Ben Nicholson (1894-1982) hat seit den zwanziger Jahren des 20. Jahrhunderts einen zugleich naiven und rigorosen persönlichen Stil entwickelt, in dem in der scheinbaren Unmittelbarkeit seiner Darstellung von italienischen und schweizerischen Landschaften, die an die Malerei en plein air erinnern, nichts dem Zufall überlassen wird, so sehr, dass die Komposition auf eine analytische Erforschung von Raum und Form aufgebaut ist, die sich in den dreissiger Jahren durch die Anwendung der Eigenschaften des synthetischen Kubismus von Braque und Picasso weiter vertiefen wird. Durch die Gestaltung immer anspruchsvollerer Kompositionen mit gegensätzlichen und sich durchdringenden Ebenen, sowohl als gemalte Flächen als auch, in der weiteren Entwicklung, in Form von Reliefs und bemalten Tafeln, erweckt Nicholson die optische Illusion der vierten Dimension von Objekten und Räumen, die im Laufe der Zeit fortbestehen und sich verändern. Mit seiner elementaren Sprache immer konkreteren und absoluteren abstrakten Formen unterwirft sich Nicholson nicht dem mathematischen Rigorismus eines Mondrians, sondern bleibt lieber im Bereich der Intuition, der existentiellen emotionalen Erfahrung, Leitmotiv all seiner Vorgehensweise in der er besonders auf die Eigenschaften und die Potentialität des Materials achtet, das er mit Poesie zu enthüllen weiß. Zwischen 1965 und 1968 widmete er sich auch der Grafik: im Atelier von François Lafranca in Locarno entstehen mehr als 100 Radierungen, wo er mit allen technischen Möglichkeiten experimentierte und sich, nach dem Warten, über das gedruckte Ergebnis wunderte.
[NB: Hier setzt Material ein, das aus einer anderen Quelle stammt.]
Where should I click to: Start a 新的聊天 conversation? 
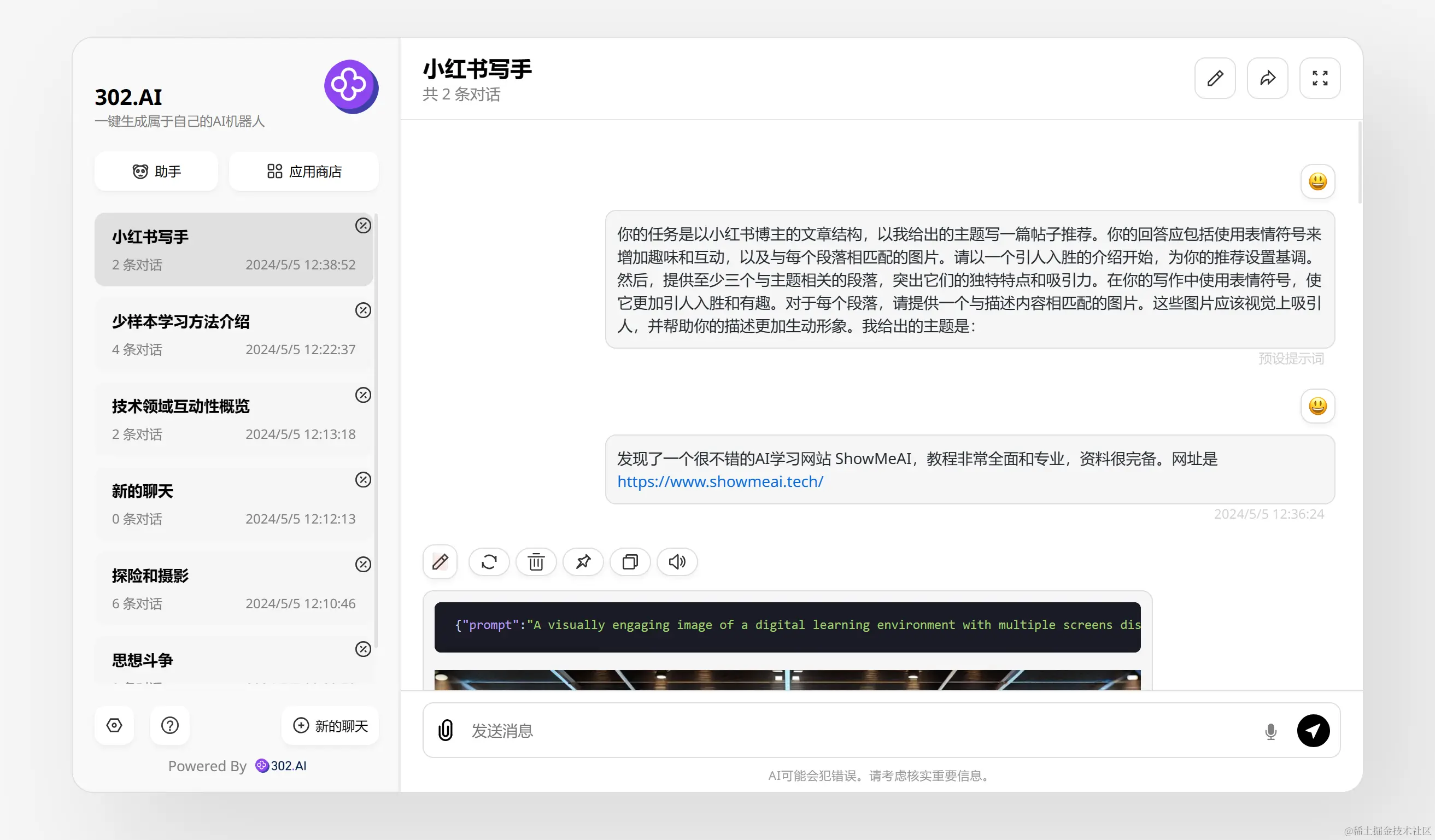tap(330, 725)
Italo Valenti (1912- 1995) , der im Mailänder Umfeld um die antifaschistische Bewegung Corrente aufwuchs, lehnte eine expressive und poetische synthetische Figuration ab, die sich zunehmend in der Eurythmie serieller schematischen und sich überlagernden Formen artikulierte (nebeneinander gereihte Züge, Drachen, kreisende Boote usw.); der Schritt zur Abstraktion war also vorherbestimmt. Als Valenti 1952 beschloss, von vorne anzufangen, zog er nach Ascona und verkehrte im Milieu der Ateliers von Remo Rossi, wobei er die figurative Kunst endgültig zugunsten der Abstraktion aufgab. Jetzt können sich wesentliche Formen und Farben, die sich auf nichts mehr beziehen, frei in ihren eigenen Worten ausdrücken. Ein Übergang zur Abstraktion, der in Valentis Werk schrittweise erfolgt – von den pastösen Formen wirbelnder expressiver Farben über die zunehmend synthetischen und geometrisch orientierten Formen bis hin zur Verwendung von Collagen, die 1982 die Malerei im Namen jener lyrischen Abstraktion ersetzen, die in den Raum eindringt und darin ihr Echo auslöst.